In the late 1990s, several Appalachian women, including Julia Bonds, began to speak out against MTR and its effects on the people and environment of mining communities. Research has shown that MTR causes "irreparable" environmental damage in Appalachia. The blasting of mountaintops has polluted streams and contaminated water supplies with toxic waste from coal processing called slurry ponds. Scientists have noted an increase in respiratory and heart problems among area residents, including lung cancer. Mortality rates and birth defect rates are higher in the areas surrounding surface mining locations.

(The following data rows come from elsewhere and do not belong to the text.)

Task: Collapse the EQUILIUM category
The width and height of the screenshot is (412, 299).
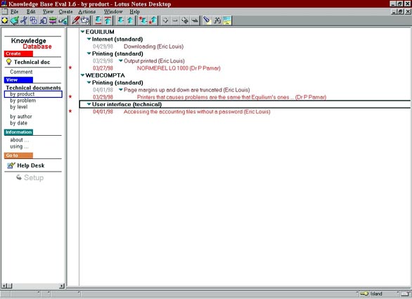Action: click(82, 32)
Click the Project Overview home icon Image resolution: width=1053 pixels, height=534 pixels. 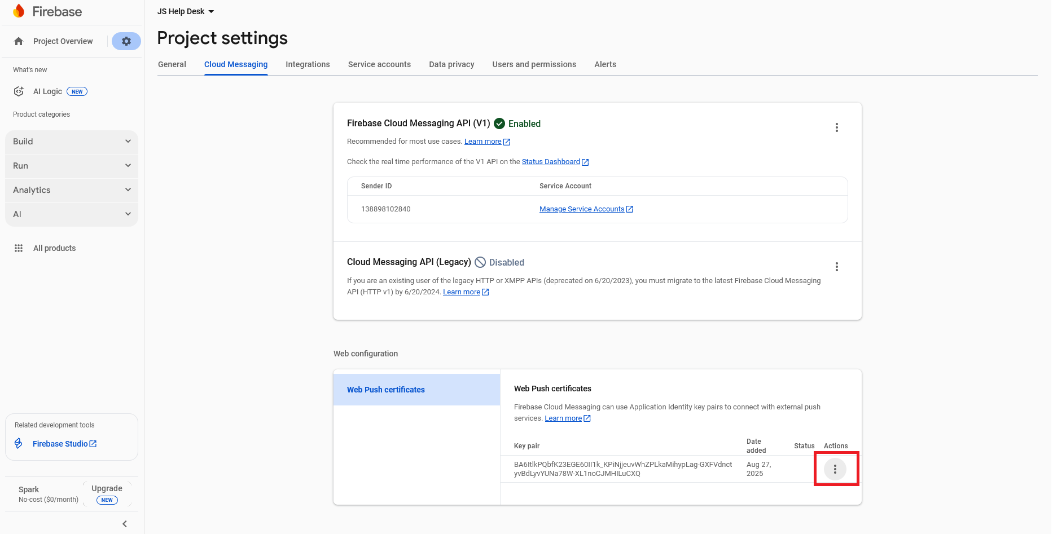click(x=19, y=41)
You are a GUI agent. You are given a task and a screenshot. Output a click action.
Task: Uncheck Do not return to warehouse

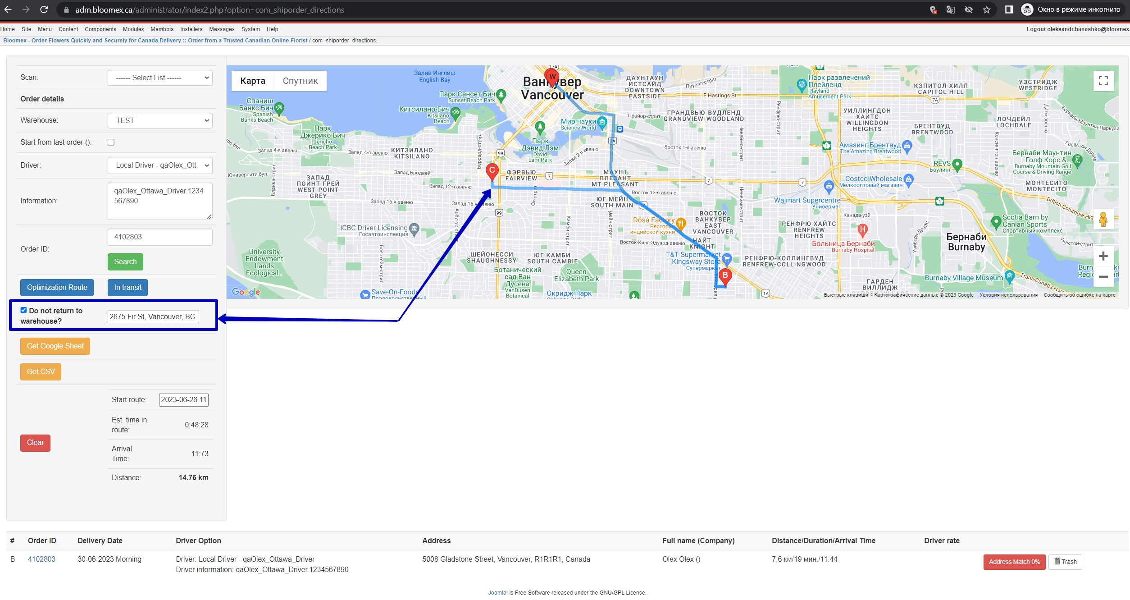[x=23, y=310]
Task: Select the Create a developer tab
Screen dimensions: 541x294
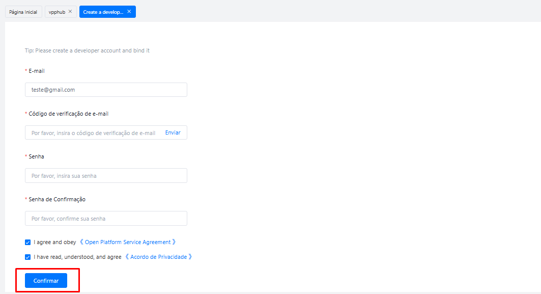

Coal mining production in Appalachia declined from 1990 to 2015, but there is some debate over why. Cited factors include a rising demand for clean energy, environmental policies and regulations set forth by the Environmental Protection Agency (EPA), and globalization. The number of coal mining jobs in the region remained steady from 2000 to 2010, but declined by 37% between 2011 and 2015. Less production is responsible for much of this job loss, but improved mining techniques like mountain-top removal also contributed. Discourse around coal in the area has sparked a debate in academia over whether it creates wealth or poverty. The core debate centers around coal production's impact on the local and national economy.

==Background==

===Coal production===
Appalachia is one of three coal-mining regions in the United States; the others are the Interior coal region, and the Western coal region, which includes the Powder River Basin. Eight states lie in the Appalachian coal region: Alabama, eastern Kentucky, Maryland, Ohio, Pennsylvania, Tennessee, Virginia, and West Virginia. West Virginia is the largest coal-producing state in Appalachia, and the second-largest coal-producing state in the United States, accounting for about 14% of the nation's total coal production in 2022 (the largest coal-producing state is Wyoming, which lies in the Western coal region and accounts for 41% of U.S. coal production). Two other states in the Appalachian coal region, Kentucky and Pennsylvania, account for 5% and 7% of U.S. coal production, respectively.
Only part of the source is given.